> _WHAT IS REQUIRED_: Using the word "Animaux" as the filter, copy each matching line from the records.

> _EXERCISE INPUTS_:
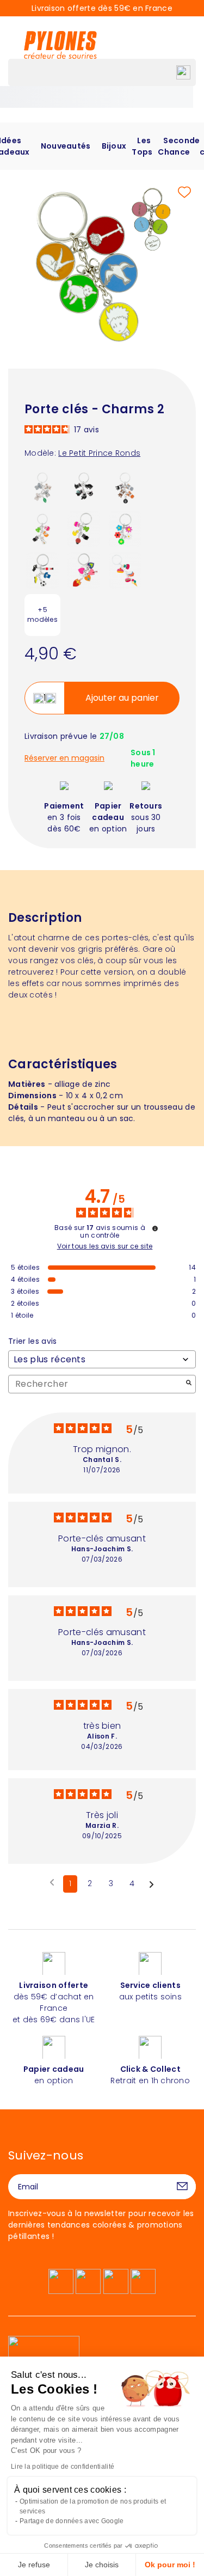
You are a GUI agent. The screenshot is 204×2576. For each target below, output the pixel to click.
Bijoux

==

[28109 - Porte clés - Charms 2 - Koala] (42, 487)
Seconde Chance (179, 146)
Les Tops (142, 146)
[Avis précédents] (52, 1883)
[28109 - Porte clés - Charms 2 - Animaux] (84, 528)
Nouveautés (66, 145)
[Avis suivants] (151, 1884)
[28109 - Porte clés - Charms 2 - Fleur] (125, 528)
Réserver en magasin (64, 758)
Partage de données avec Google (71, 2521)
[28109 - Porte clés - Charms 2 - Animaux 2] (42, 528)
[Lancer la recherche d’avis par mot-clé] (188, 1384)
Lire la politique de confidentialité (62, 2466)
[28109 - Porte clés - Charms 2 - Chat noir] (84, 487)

> _ANSWER TO THE EXERCISE_:
[28109 - Porte clés - Charms 2 - Animaux] (84, 528)
[28109 - Porte clés - Charms 2 - Animaux 2] (42, 528)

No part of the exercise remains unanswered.